Recent comments by a New Jersey appeals court could shift the thinking behind English-only instructions provided by state and local police during DWI stops. As a New Jersey drunk driving defense lawyer, I have represented my share of non-native-English-speaking clients over the years, and I can tell you that many of these people are at a disadvantage when it comes to DWI enforcement.
The case in question stemmed from a driving while intoxicated arrest that occurred following a September 2007 traffic accident in Plainfield, N.J. A Hispanic man, German Marquez, had his license suspended for seven months after he apparently refused to submit to a breathalyzer test. According to court records, Marquez declined to take a breath test because he didn’t understand the 11-paragraph statement that a police officer read to him in English. After the statement was read out loud, the man responded, “No entiendo,” which means “I don’t understand” in Spanish.
The appeals court upheld the license suspension. In issuing its decision, the court stated that Marquez was made aware of the rules involving breath testing when he took the driver’s license exam in Spanish. It also reminded that the driving manual, written in Spanish, makes it clear that anyone who agrees to be licensed to drive in New Jersey is also giving advanced consent to a breath test.

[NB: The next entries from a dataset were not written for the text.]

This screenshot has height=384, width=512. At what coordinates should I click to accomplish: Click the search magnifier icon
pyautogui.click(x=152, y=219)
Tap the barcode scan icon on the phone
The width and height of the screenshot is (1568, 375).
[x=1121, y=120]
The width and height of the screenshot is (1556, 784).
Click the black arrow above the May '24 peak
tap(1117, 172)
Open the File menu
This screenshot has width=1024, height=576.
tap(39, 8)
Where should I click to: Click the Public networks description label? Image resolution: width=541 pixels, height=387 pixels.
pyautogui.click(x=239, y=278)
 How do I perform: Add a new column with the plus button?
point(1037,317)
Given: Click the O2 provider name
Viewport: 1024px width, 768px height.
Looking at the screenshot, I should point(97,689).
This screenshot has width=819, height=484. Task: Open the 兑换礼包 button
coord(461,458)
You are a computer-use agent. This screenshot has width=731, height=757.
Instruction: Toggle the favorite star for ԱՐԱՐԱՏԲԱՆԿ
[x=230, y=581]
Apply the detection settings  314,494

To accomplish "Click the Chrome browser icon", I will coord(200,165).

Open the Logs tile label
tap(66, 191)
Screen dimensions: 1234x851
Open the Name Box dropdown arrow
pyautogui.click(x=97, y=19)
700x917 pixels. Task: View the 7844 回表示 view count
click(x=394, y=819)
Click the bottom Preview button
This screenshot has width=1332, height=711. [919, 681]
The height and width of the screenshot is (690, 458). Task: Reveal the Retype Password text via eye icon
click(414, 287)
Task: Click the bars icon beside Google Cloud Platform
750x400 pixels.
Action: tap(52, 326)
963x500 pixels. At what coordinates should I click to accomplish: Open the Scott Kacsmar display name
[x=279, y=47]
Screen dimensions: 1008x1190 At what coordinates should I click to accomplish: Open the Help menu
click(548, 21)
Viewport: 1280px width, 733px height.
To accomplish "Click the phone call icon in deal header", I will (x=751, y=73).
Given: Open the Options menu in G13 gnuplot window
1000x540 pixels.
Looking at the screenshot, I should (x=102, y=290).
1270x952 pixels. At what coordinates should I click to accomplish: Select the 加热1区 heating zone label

However, the court also recommended that state authorities consider translating the instructions, which officers read to drunk driving suspects prior to administering a breath test, into Spanish and other widely spoken languages, or provide officers with a recording that can be played for those who don’t understand English.
Frankly, this is long overdue in an area of the country that has a multitude of foreign-speaking residents, many of whom do not speak English well, if at all. Certainly, a non-native-English-speaking person’s inability to comprehend a multi-paragraph statement read in English by an arresting officer under possibly traumatic circumstances is very understandable.
Marquez’ lawyer argued that if police had read the instructions to the man in Spanish, he would have more clearly understood his rights. The court disagreed with that argument, finding that “The right to due process does not automatically carry with it a right to have government documents translated into one’s native language.” This doesn’t sit very well with many attorneys who represent non-English speakers in this country, which may be why there will be another appeal attempt.
According to new reports, Mr. Marquez’ lawyer plans to appeal the ruling to the New Jersey Supreme Court. The man’s attorney believes that his client would not have declined the test if he had understood what the police were asking of him. The goal, according to news reports, would be for New Jersey to discontinue the English-only practice.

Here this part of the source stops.